> _Text provided_:
◆ ◆ ◆ ◆ ◆ ◆ ◆

As observed in Section 4.4.2. the Custom PyFunc Model's required dependencies are specified using conda_env. For MLflow applications that rely on Conda as the env_manager to capture environment dependencies, users are reminded to make a note of Anaconda license requirements.
# When logging models, MLflow captures the Conda environment
with mlflow.start_run():
model = train_model()
# Define explicit Conda environment for reproducibility
conda_env = {
"channels": ["defaults", "conda-forge"],
"dependencies": [
f"python={sys.version.split()[0]}",
"scikit-learn=1.3.2",
{"pip": ["xgboost==1.7.6"]}
]
}
# Log model with Conda environment
mlflow.sklearn.log_model(
model,
"model",
conda_env=conda_env,
registered_model_name="catalog_name.schema_name.my_model"
)
Docker containers remain valuable for specific scenarios:
# Example Cluster Config JSON: Using a custom Docker container with specialized libraries on a standard cluster definition setup
{
"cluster_name": "BioNemoDockerCluster",
"spark_version": "14.3.x-scala2.12",
"spark_conf": {"spark.databricks.unityCatalog.volumes.enabled": "true"},
"aws_attributes": {"zone_id": "us-west-2c"}, //help to avoid capacity limits
"node_type_id": "g5.12xlarge", //Specifies the type of EC2 instance to use, which is "g5.12xlarge" (A10G GPU instance)
"custom_tags": {"removeAfter": "yyy-mm-dd",},
"autotermination_minutes": 120,
"enable_elastic_disk": true, //allow the cluster to dynamically increase disk space as needed
"docker_image": {"url": "{docker_profile}/bionemo_dbx_v0_amd64:latest",
//docker built with -platform amd64
"basic_auth": { "username": "{{secrets/<scope>/docker_PAT_user}}",
"password": "{{secrets/<scope>/docker_PAT_pw}}"

◆ ◆ ◆ ◆ ◆ ◆ ◆

> _Challenge A_: In the MLflow text, what version of scikit-learn does the Conda environment pin?
The MLflow text and the entries that follow it are unrelated.

> _Raw data_:
◆ ◆ ◆ ◆ ◆ ◆ ◆

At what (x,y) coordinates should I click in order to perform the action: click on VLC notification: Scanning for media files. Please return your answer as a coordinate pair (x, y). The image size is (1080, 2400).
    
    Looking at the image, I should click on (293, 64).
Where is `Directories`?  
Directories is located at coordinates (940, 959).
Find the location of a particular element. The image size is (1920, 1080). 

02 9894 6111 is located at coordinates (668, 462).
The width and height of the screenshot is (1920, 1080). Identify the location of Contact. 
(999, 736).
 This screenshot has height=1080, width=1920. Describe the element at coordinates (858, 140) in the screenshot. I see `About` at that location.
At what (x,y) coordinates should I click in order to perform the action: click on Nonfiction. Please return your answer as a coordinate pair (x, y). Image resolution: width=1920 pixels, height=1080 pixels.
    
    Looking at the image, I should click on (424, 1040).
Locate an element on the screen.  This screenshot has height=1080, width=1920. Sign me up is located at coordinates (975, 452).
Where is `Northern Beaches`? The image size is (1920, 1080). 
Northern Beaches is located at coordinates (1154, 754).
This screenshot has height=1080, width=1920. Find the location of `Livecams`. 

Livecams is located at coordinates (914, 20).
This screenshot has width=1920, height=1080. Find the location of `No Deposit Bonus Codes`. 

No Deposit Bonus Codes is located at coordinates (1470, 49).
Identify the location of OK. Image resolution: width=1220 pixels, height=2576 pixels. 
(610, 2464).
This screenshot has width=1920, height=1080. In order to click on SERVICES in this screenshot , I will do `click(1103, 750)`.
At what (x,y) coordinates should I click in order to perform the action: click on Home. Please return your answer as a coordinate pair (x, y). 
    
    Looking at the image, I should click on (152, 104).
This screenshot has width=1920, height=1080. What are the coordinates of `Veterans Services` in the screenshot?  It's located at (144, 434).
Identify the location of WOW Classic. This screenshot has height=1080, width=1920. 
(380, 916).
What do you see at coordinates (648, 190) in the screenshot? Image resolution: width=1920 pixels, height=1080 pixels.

◆ ◆ ◆ ◆ ◆ ◆ ◆

> _Challenge B_: Copy out the entries from the line with "This screenshot has height=1080, width=1920. Find" to the line with "(380, 916).", including both of those lines.

> _Complete output A_: 1.3.2

> _Complete output B_:
This screenshot has height=1080, width=1920. Find the location of `Livecams`. 

Livecams is located at coordinates (914, 20).
This screenshot has width=1920, height=1080. Find the location of `No Deposit Bonus Codes`. 

No Deposit Bonus Codes is located at coordinates (1470, 49).
Identify the location of OK. Image resolution: width=1220 pixels, height=2576 pixels. 
(610, 2464).
This screenshot has width=1920, height=1080. In order to click on SERVICES in this screenshot , I will do `click(1103, 750)`.
At what (x,y) coordinates should I click in order to perform the action: click on Home. Please return your answer as a coordinate pair (x, y). 
    
    Looking at the image, I should click on (152, 104).
This screenshot has width=1920, height=1080. What are the coordinates of `Veterans Services` in the screenshot?  It's located at (144, 434).
Identify the location of WOW Classic. This screenshot has height=1080, width=1920. 
(380, 916).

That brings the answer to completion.